Als zweiten Hund wollte ich am liebsten wieder einen Ridgeless. Und wie es der Zufall oder das Schicksal wollte - wer von beiden schuld war, ist eine Frage der philosophischen Grundeinstellung - war doch tatsächlich ein unerwartetes ridgeloses Mädel im Wurf einer Züchterin meines Vertrauens dabei. Und vom Wesen her hat sie auch perfekt gepasst. Richtig ausgesucht haben weder die Züchterin noch ich. Das sollte einfach so sein und wurde von niemandem in Frage gestellt. Und war wieder genau richtig.

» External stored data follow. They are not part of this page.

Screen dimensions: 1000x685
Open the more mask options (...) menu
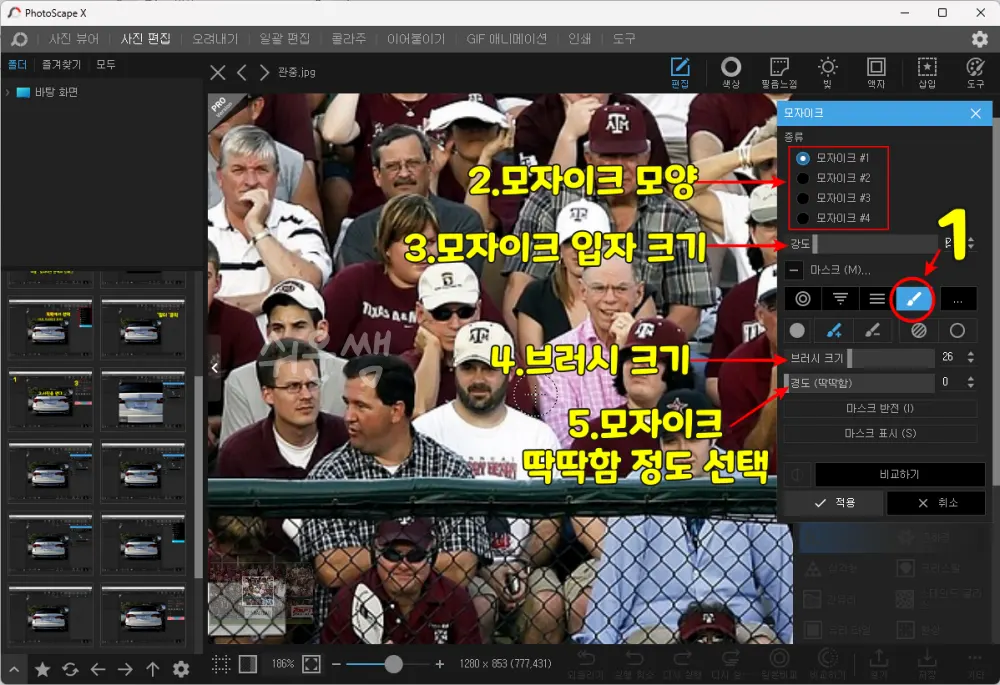pyautogui.click(x=957, y=298)
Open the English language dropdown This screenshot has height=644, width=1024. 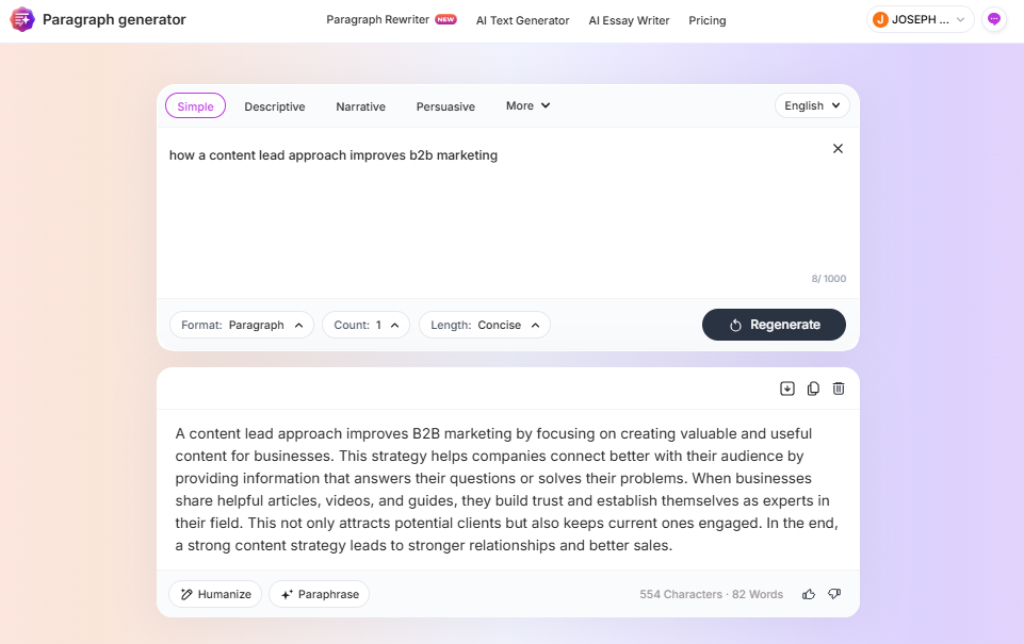click(812, 106)
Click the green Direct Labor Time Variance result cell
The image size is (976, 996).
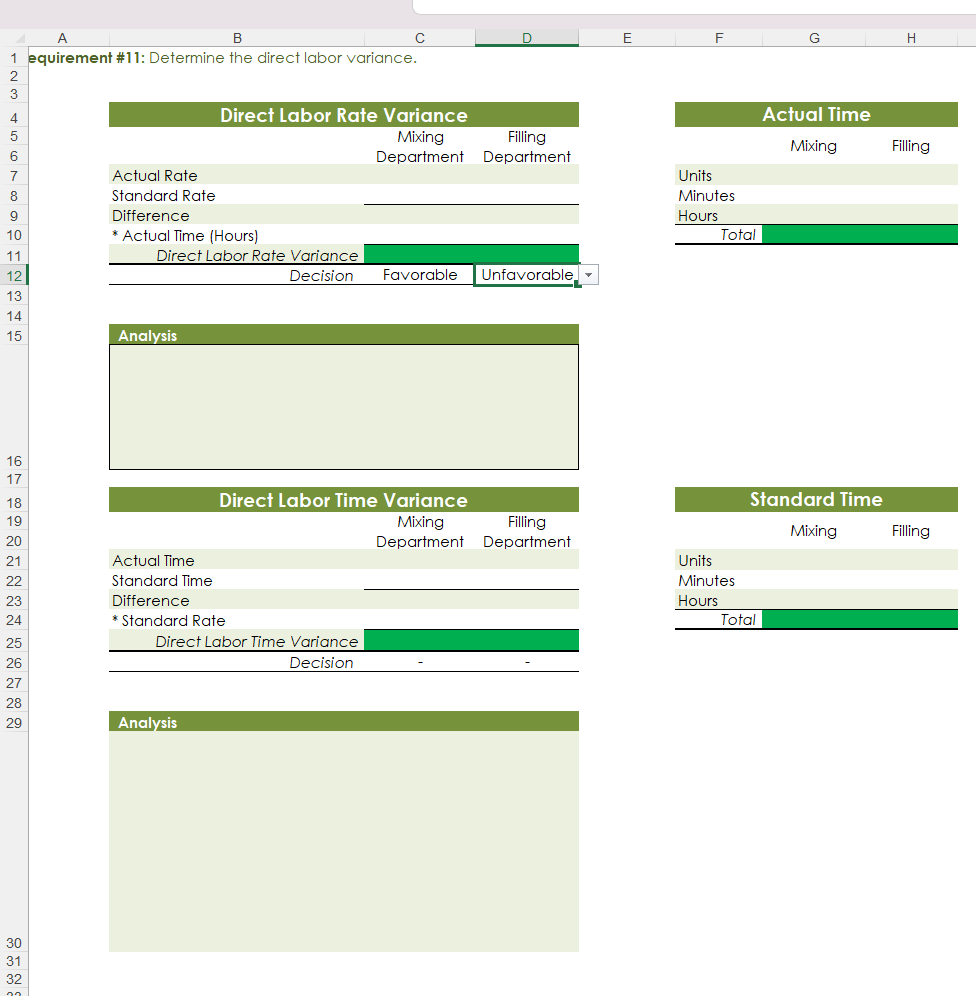[x=471, y=640]
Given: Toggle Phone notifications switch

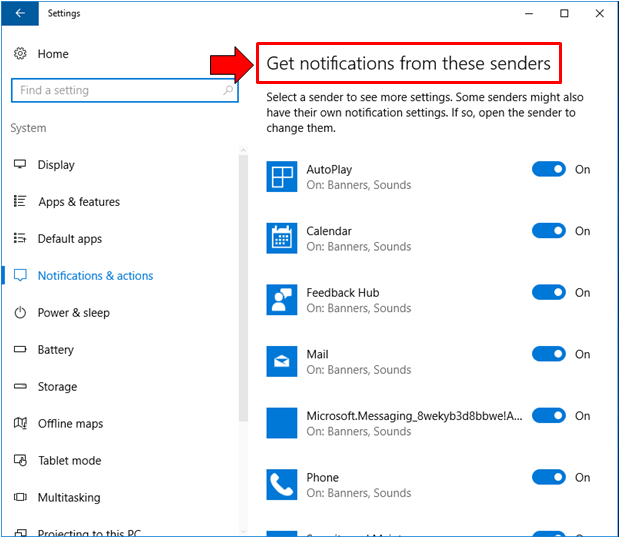Looking at the screenshot, I should click(548, 478).
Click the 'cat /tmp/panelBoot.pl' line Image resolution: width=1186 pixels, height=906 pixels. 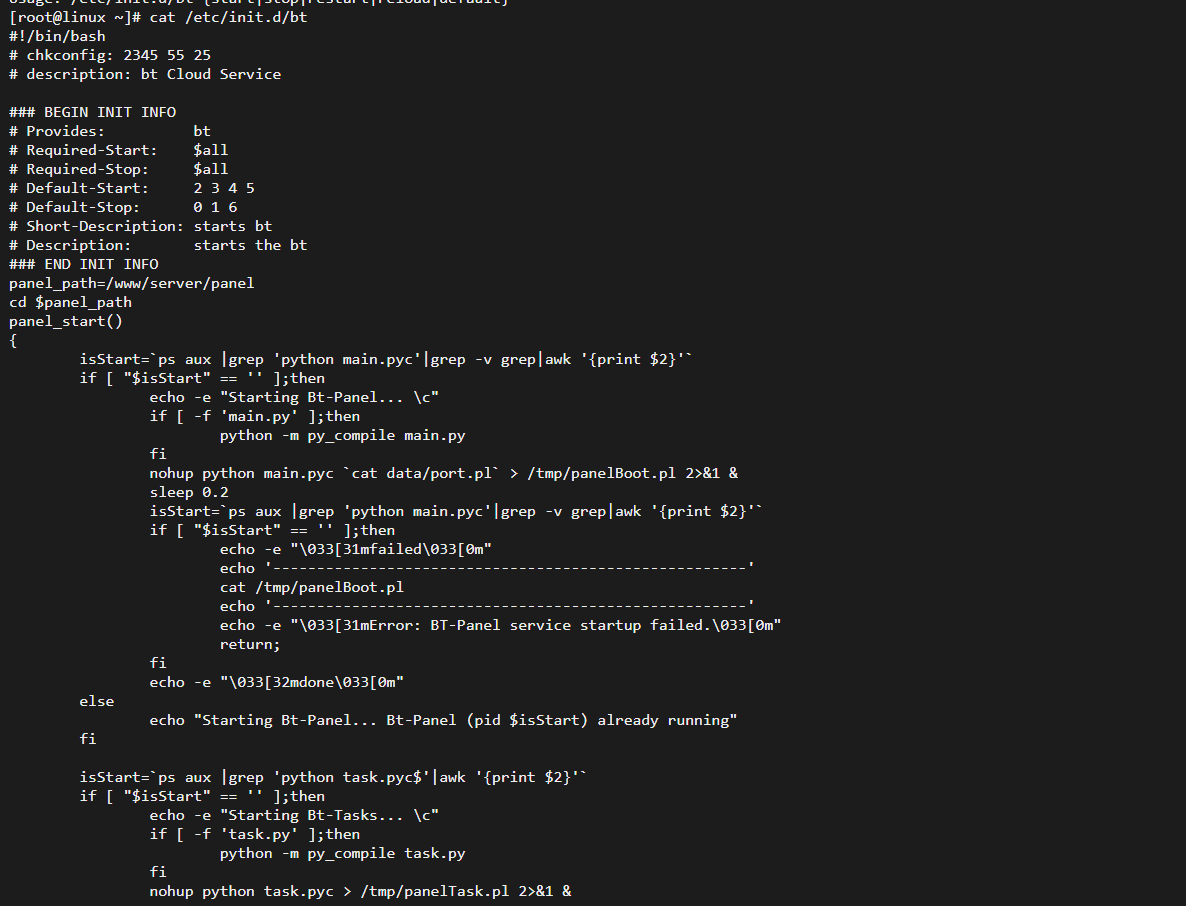(x=312, y=588)
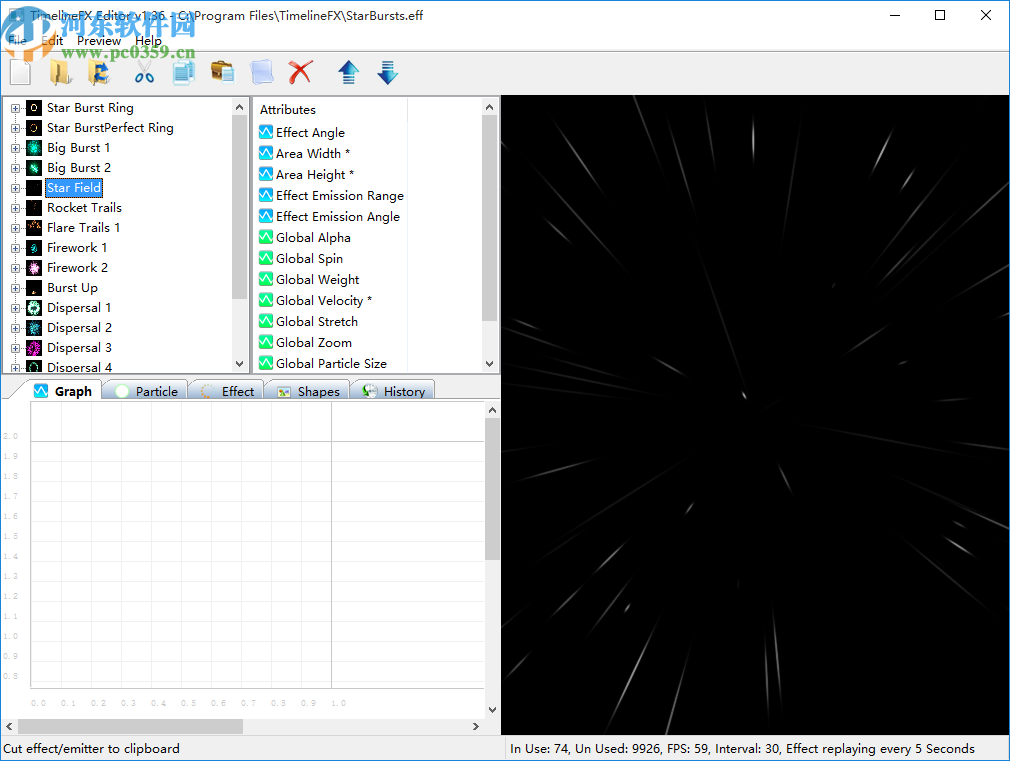Expand the Dispersal 1 tree node
The width and height of the screenshot is (1010, 761).
click(x=15, y=308)
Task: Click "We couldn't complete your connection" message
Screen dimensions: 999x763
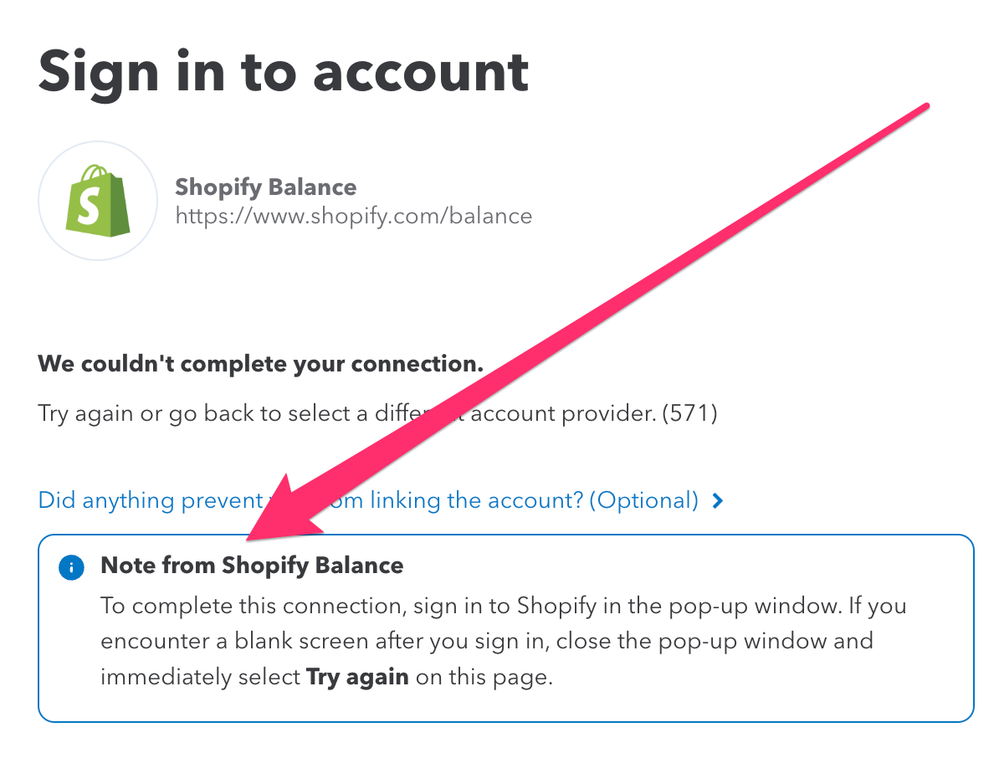Action: [x=260, y=363]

Im normalen Fall würde ich aber bei der Auswahl des Welpen vor allem auf die Meinung des (guten!) Züchters wert legen. Als zukünftiger Welpenbesitzer bekommt man trotz Besuchen nur einen Bruchteil mit. Der Züchter kennt die Kleinen viel besser und sieht sie in allen möglichen Situationen. Wenn der Kontakt mit den zukünftigen Welpeneltern stimmt, dann findet er die Paare einfach besser zusammen. Wie du ja auch schreibst. Nichtsdestotrotz sollte das eigene Bauchgefühl auch stimmen.
En detail ist das bei 12 neuen Leuten und 12 Hunden vermutlich wirklich nicht so leicht, aber den quirligen alles bestimmenden Rüden packt er dann z. B. nicht zu der Familie mit den kleinen Kindern, sondern lieber zu dem straighten und klaren Typ ohne Kinder.
Jetzt aber noch ein ABER... Sie verändern sich oft noch so sehr im ersten halben Jahr. Sichere Prognosen gibt es sowieso nie. Auch Züchterirren ist menschlich. Wenn das Bauchgefühl von vorneherein stimmt, geht man aber mit Überraschungen leichter um.